I'm starting to feel the pressure mounting, becoming far too daunting for me to want to take anything on. I can see this is where everything could fall apart if I'm not careful.
I'm staring into my coffee mug sitting in the sun, watching condensation whirl above it, flashes of rainbow that catch the surface. Suddenly I feel calm again.
Yesterday I saw that one of my old uni friends had received a promotion at work, and is now in a position I would love to be in. I couldn't stop this pang of jealousy within the pit of my stomach, I wanted so much to feel happy for her, but she was never particularly nice to me or worked particularly hard, she just knew to strike while the iron was hot. I then told myself to use the feeling to drive me forward, not dwell on where she is and I'm not at this moment in time. I know I will get there, I just know it won't be easy and may be a slow start. So later on today I'm going to pack up my laptop and head into town, find a little coffee shop and nestle myself into a little corner with some music in my ears and finish what needs to be finished without any distractions. I'll then start to put my CV together ready to start applying for proper jobs next week. I feel nervous about the idea and excited at the very same time, because I know I've not really given it a proper go before. There's a fear in me that feels like I may have missed the boat, like all the good jobs have been taken already, but I know that's a daft idea and the right thing will open up for me in time! It's just not going to find me, that much I know for sure.

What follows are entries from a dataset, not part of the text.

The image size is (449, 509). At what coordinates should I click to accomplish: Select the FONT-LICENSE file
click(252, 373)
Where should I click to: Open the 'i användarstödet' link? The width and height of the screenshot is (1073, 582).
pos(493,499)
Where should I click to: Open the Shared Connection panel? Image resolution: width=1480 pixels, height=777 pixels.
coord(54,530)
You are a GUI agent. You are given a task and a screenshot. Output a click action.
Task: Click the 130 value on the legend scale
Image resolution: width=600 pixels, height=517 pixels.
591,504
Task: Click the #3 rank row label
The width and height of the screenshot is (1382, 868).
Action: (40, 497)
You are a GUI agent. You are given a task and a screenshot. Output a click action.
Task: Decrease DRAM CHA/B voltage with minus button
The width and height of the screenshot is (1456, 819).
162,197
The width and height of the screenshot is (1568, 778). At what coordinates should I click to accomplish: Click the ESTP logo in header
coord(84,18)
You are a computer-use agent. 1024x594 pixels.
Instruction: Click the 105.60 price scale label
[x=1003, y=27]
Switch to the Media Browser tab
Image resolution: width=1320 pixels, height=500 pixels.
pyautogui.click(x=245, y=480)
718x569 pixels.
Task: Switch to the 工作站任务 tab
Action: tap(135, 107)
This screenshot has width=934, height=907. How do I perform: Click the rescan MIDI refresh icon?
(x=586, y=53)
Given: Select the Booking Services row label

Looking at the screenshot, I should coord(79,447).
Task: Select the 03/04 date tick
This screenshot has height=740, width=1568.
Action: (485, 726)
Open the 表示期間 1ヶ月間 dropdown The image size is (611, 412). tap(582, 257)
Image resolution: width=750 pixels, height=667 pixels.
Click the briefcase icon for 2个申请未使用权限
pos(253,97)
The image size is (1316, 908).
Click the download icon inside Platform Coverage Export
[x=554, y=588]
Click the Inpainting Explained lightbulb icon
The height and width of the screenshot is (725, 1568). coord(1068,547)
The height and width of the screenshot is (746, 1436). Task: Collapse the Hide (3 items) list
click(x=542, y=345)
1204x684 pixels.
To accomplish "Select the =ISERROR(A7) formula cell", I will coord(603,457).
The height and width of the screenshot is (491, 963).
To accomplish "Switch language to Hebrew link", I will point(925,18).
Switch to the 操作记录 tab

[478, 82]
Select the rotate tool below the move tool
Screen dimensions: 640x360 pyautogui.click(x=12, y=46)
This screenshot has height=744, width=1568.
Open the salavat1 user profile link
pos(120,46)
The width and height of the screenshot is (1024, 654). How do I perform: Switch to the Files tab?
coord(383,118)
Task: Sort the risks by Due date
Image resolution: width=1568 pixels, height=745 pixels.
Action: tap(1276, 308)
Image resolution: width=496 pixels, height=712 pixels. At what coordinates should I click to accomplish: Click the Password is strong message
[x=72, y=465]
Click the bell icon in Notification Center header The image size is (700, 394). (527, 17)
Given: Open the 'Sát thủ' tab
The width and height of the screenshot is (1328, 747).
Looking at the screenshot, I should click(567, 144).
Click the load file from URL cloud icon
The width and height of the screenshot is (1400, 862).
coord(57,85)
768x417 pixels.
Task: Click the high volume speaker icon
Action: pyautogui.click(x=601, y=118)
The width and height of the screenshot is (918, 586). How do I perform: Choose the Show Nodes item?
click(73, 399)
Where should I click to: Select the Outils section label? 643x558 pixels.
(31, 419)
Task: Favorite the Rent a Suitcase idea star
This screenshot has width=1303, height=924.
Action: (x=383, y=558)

Tomorrow I'm going back home to catch up with Robyn by the seafront. I know I probably shouldn't because it's a day I could be spending on my career related stuff, but what with working a lot the past couple of months I haven't seen her as much as I would have liked, and she told me that soon she's moving to Cornwall for good. This means it'll be even harder to see her. I look forward to slotting back into our usual ways, I really miss her. On Monday I'm going to visit and see one of my old Uni friends and housemates I lived with for a couple of years, I'm so excited to see him. We text every now and then but it tails off after we talk about maybe meeting up and it just never happens. So I thought at least now I have some time on my hands and I would make the effort to go and spend some much needed catch up time together. I hope to get merry, maybe a little stoned, watching films talking about the old days and the silly things we used to do.
I'm hoping reuniting with friends from the past will help give me the final kick of confidence to get going, finally get to where I want to be.